(Data under study Opens)

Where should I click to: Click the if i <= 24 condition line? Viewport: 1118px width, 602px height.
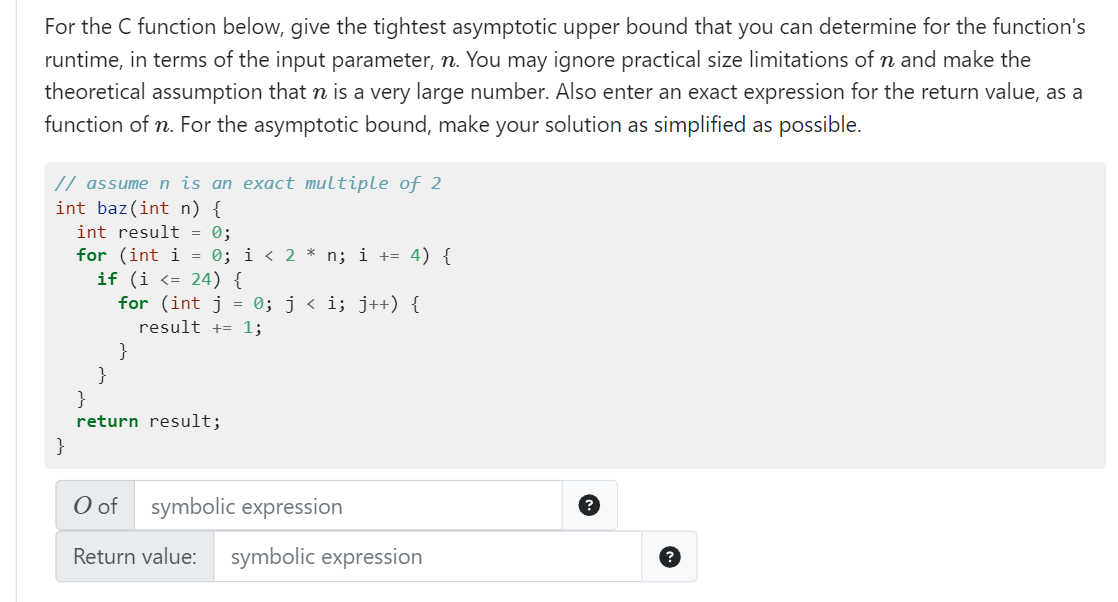pos(165,279)
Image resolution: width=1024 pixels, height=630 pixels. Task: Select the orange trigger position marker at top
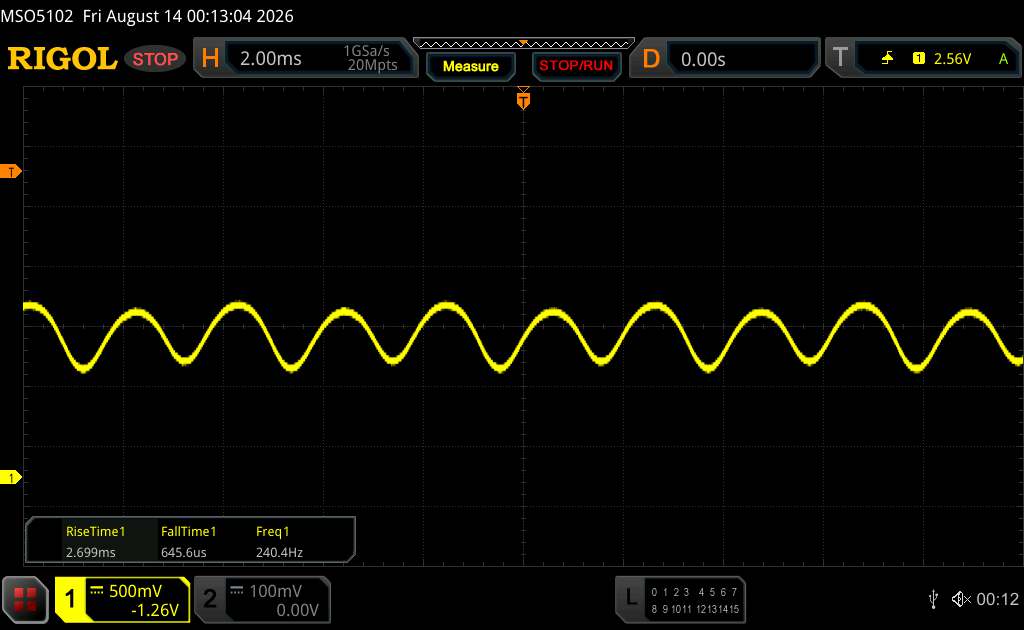523,99
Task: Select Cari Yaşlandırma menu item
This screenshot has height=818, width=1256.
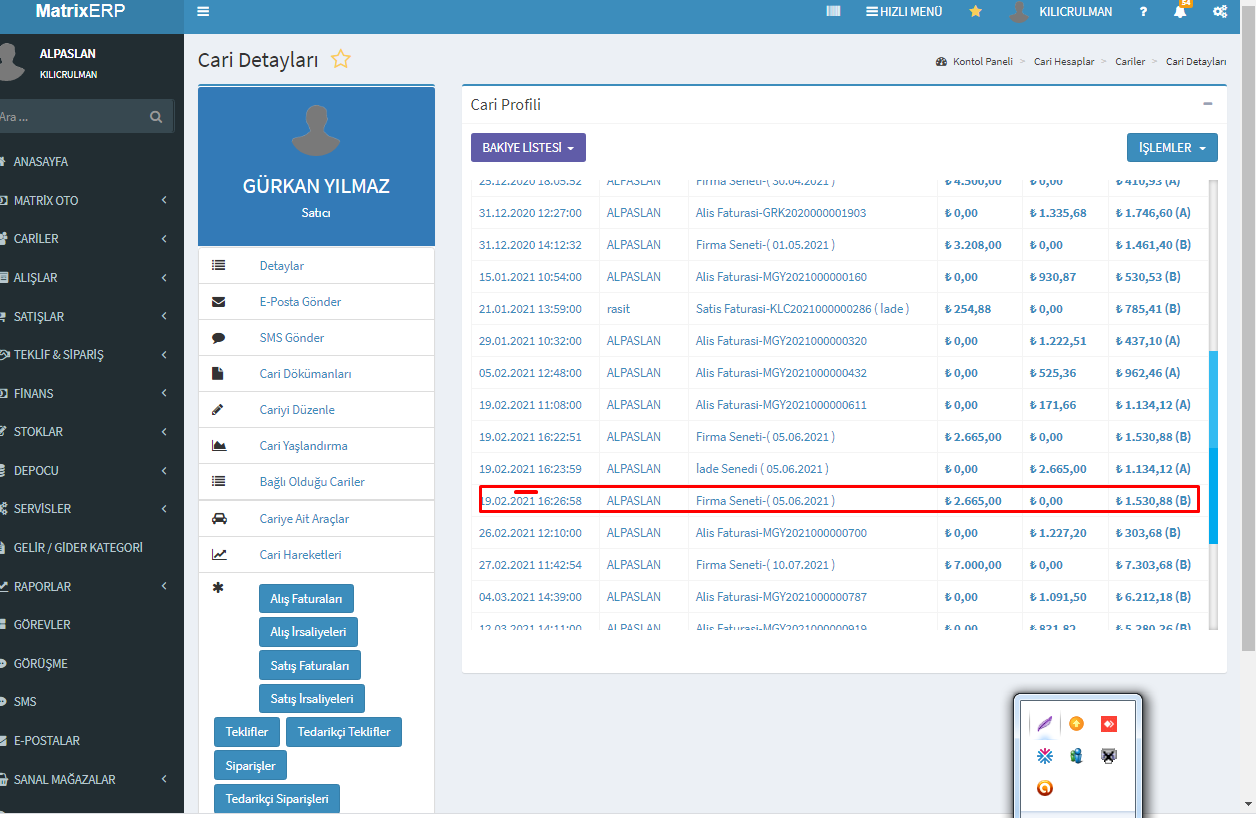Action: (x=303, y=446)
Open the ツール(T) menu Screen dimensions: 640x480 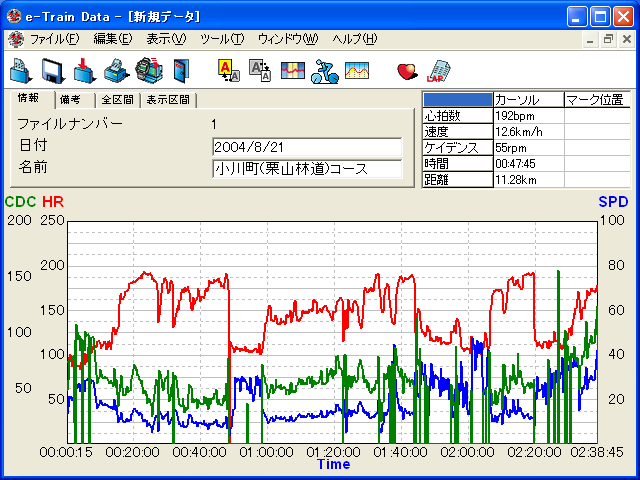(221, 39)
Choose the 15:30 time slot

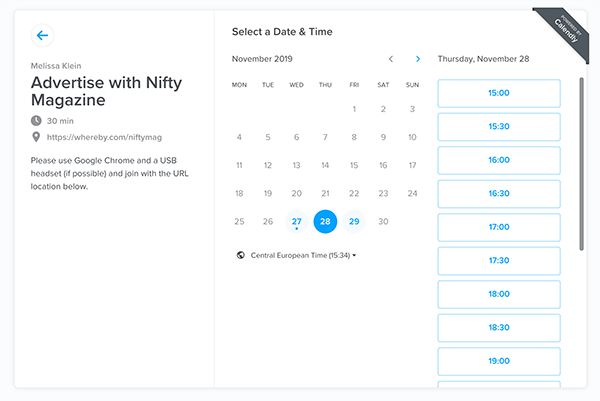point(498,127)
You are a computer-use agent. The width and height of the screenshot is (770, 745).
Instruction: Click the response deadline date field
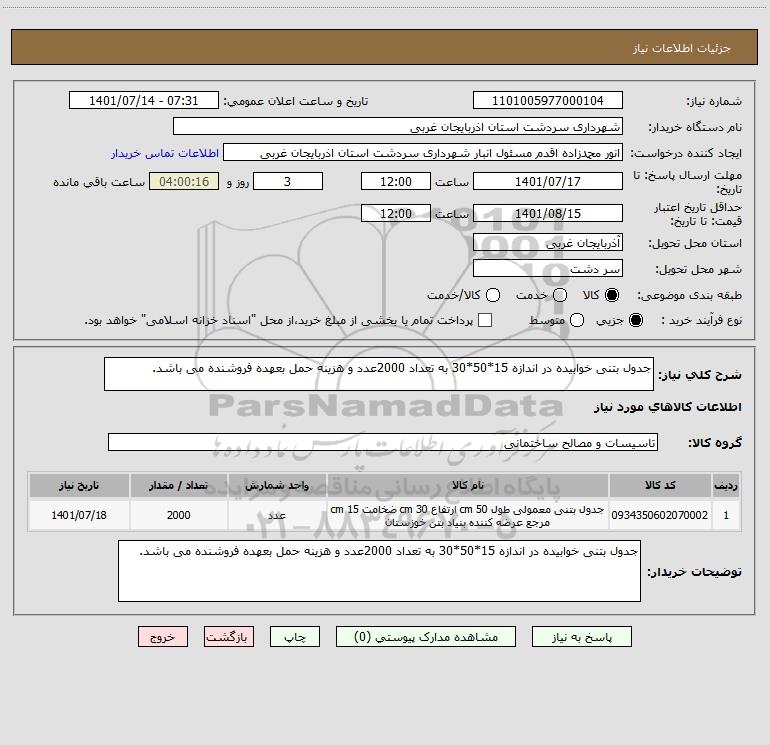pyautogui.click(x=548, y=182)
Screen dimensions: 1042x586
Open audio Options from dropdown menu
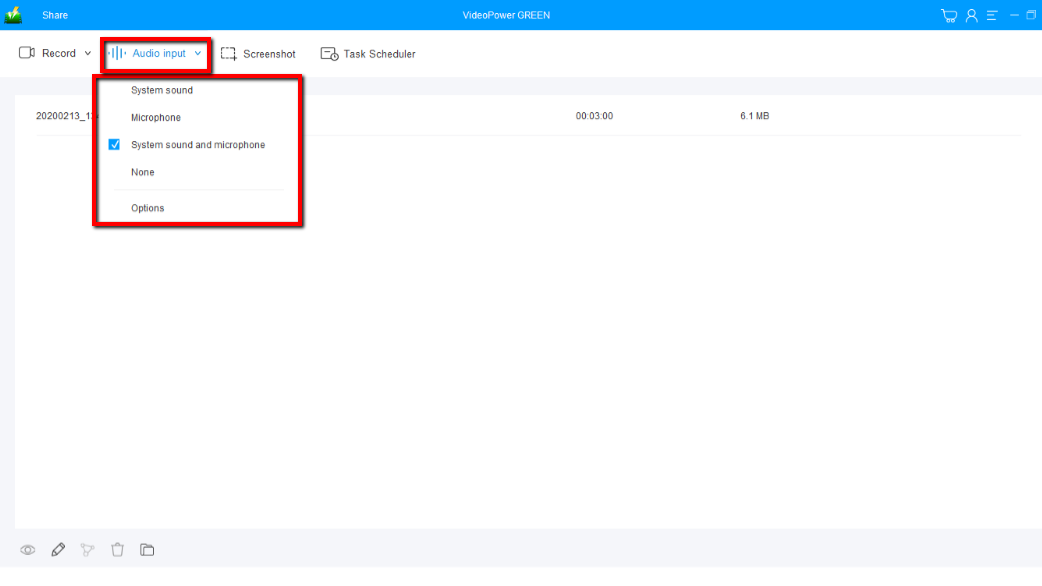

(Data under study Closes)

▸ What the exercise asks
Transcribe exactly, and only, the lines from the line with "Choose the 15:30 time slot" through the last line of the records, inclusive; the pictures do not belong in the copy.

▸ Task output
Choose the 15:30 time slot

point(498,127)
You are a computer-use agent. The width and height of the screenshot is (770, 745).
Instruction: Click the response deadline date field
pyautogui.click(x=548, y=182)
Screen dimensions: 1042x586
Open audio Options from dropdown menu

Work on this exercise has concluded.